Tour of Historic Russell

From NZD $175.00
  • Duration: 4 Hours (approx.)
  • Location: Paihia, Northland
  • Product code: PGL11D
Russell, also known by the Māori name Kororāreka, is a town in the Bay of Islands, in New Zealand's far north. It was the first permanent European settlement and seaport in New Zealand.


European and American ships began visiting Russell in the early 1800s, the indigenous Māori quickly recognised there were great advantages in trading with these strangers, whom they called tauiwi.[7] The Bay of Islands offered a safe anchorage and had a large Māori population. To attract ships, Māori began to supply food, timber and prostitution. In exchange, the Māori population traded for firearms, alcohol and other goods of European manufacture.


Our first stop is Christ Church- New Zealand's oldest church.

The land for the church was purchased from the local Maori chiefs in 1834 on the understanding both Maori and Europeans would have equal burial rights. The building was completed in January 1836 and sermons were delivered in both Maori and English.

Captain William Hobson used the church in January 1840 to deliver three proclamations (including his appointment as Lieutenant  Governor), which led to the signing of the Treaty of Waitangi the following month.

The church was also involved in the Battle of Kororareka (March 11th 1845) which pitted  British forces and Maori dissatisfied with British rule against each other, the church was hit by stray musket and cannon balls, evidence still visible today. There are a number of headstones in the cemetery, commemorating both British solders and Maori Chiefs who took part in the battle.  

Our second stop is Flagstaff Hill:

Enjoy stunning 360 degree views of the Bay of Islands from this important historic site - the Union Jack was first flown here in 1840, then chopped down four times up till 1845 as a symbolic gesture against British rule.

Our third stop is the Russell Museum

The Russell Museum shares the stories of Kororāreka Russell. It tells the stories of the first Polynesian arrivals in the Bay, through to the development of Russell / Kororāreka, from a small Māori fishing village, to a port of call for visiting ships and whalers to today's tourist town. 
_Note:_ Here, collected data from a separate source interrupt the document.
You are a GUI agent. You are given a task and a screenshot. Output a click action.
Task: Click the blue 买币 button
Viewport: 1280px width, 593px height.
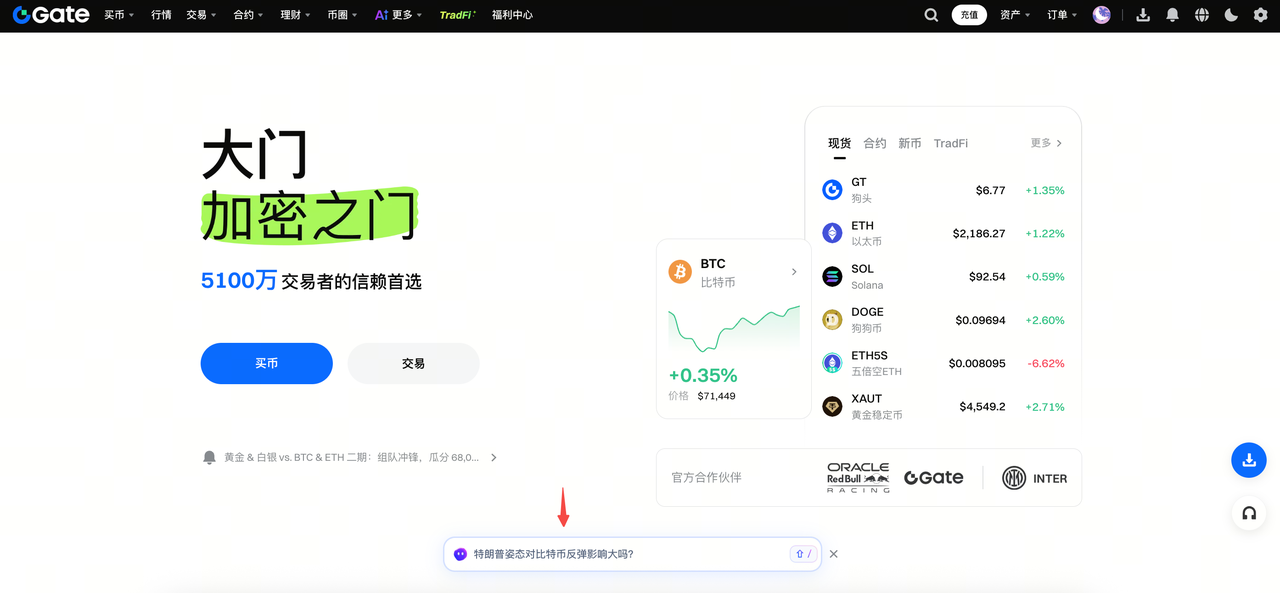click(266, 364)
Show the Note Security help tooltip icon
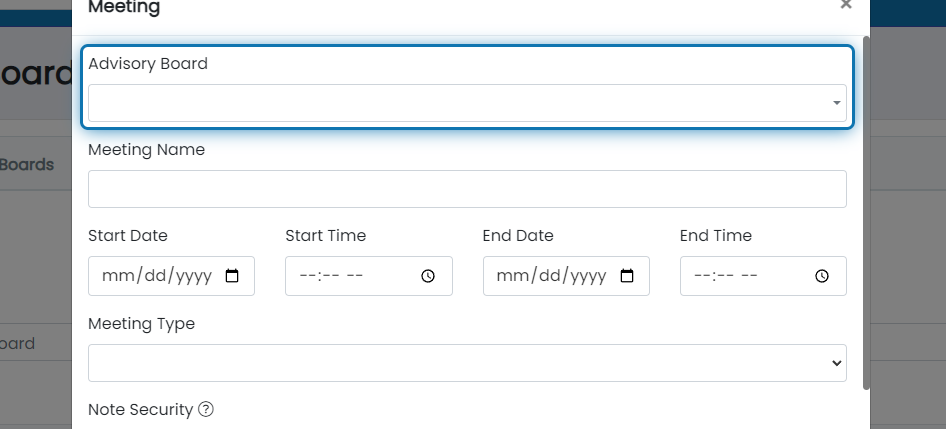Image resolution: width=946 pixels, height=429 pixels. [206, 409]

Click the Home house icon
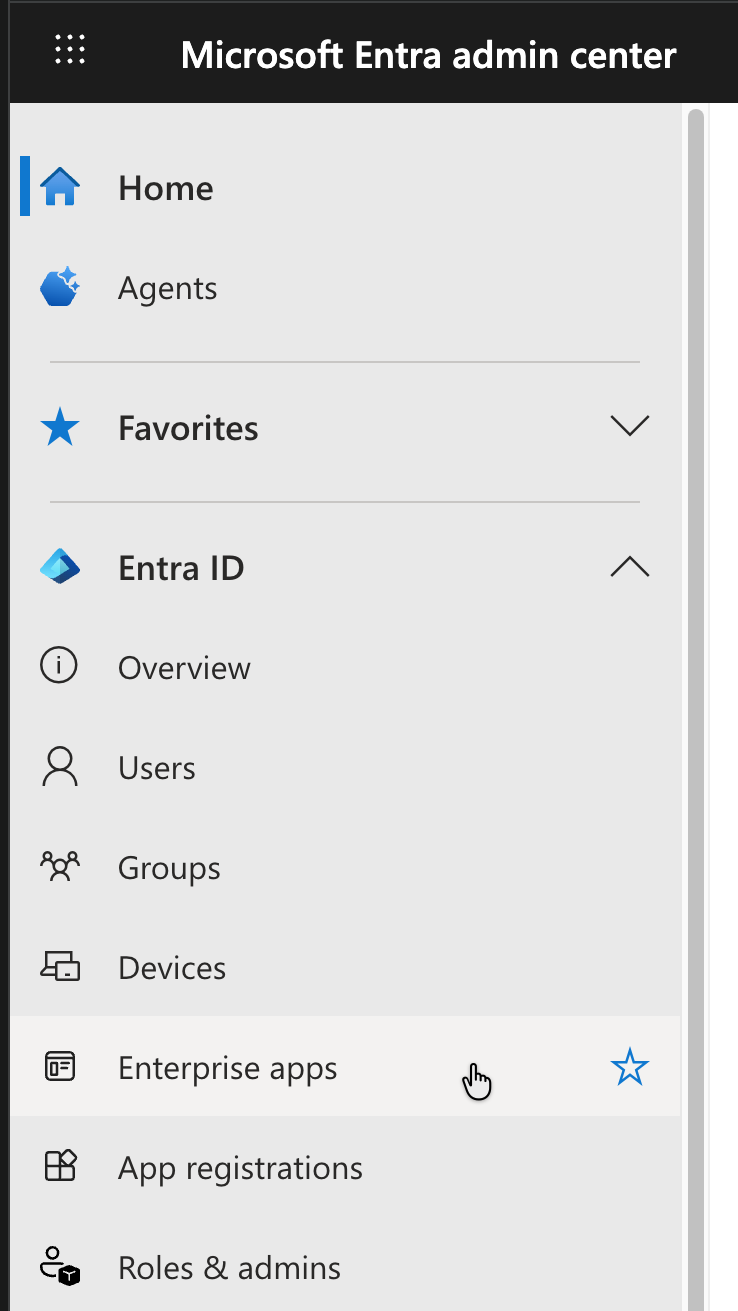click(x=60, y=187)
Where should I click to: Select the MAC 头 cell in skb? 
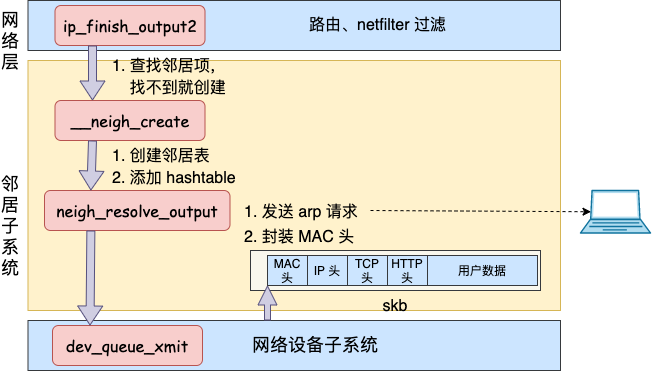[x=287, y=270]
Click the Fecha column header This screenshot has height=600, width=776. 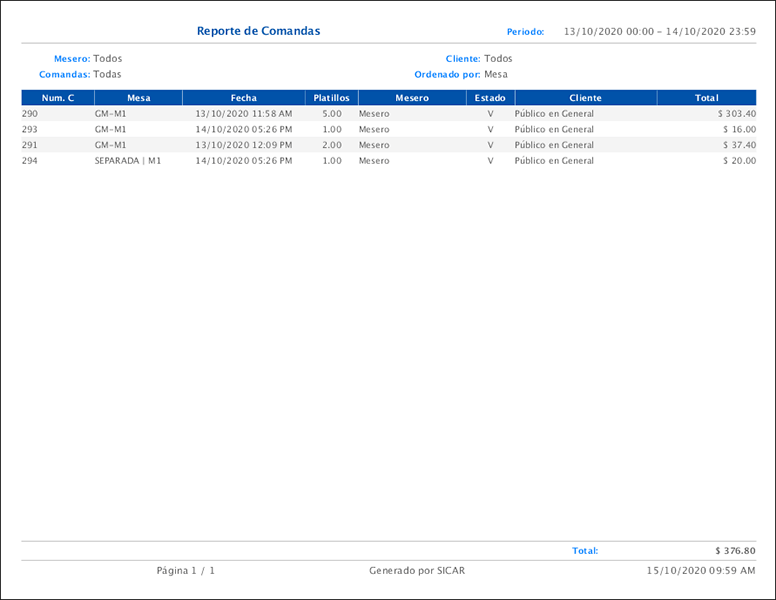[x=243, y=98]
Among the museum collections is Māori taonga including a small waka (canoe), a one-fifth scale model of Captain Cook's Endeavour, an original whaleboat and mementos of game fisherman, Zane Grey. Enjoy watching the DVD of historic Russell and see the exhibitions that are on display in the gallery. 

Our final stop is Pompallier House

Pompallier House is a nineteenth-century building located in Russell, New Zealand which once served as the headquarters to the French Catholic mission to the Western Pacific. 

The building housed a printing press to ease the printing of religious literature in the Maori language, and a tannery for the production of leather items. It was a large structure of two storeys with an additional attic floor lit by dormers. Its French identity was proclaimed through its distinctive hipped roof and vernacular construction techniques that included a rammed earth (or 'pise de terre') lower storey and timber-framed ('pan de bois') upper floor with earth panels. 

At the end of the tour clients can either enjoy lunch (not included in the ticket price) at one of Russell's many excellent cafes and we will provide a ferry ticket back to Paihia. Or we will transport those clients not wanting lunch back to Paihia in the tour van.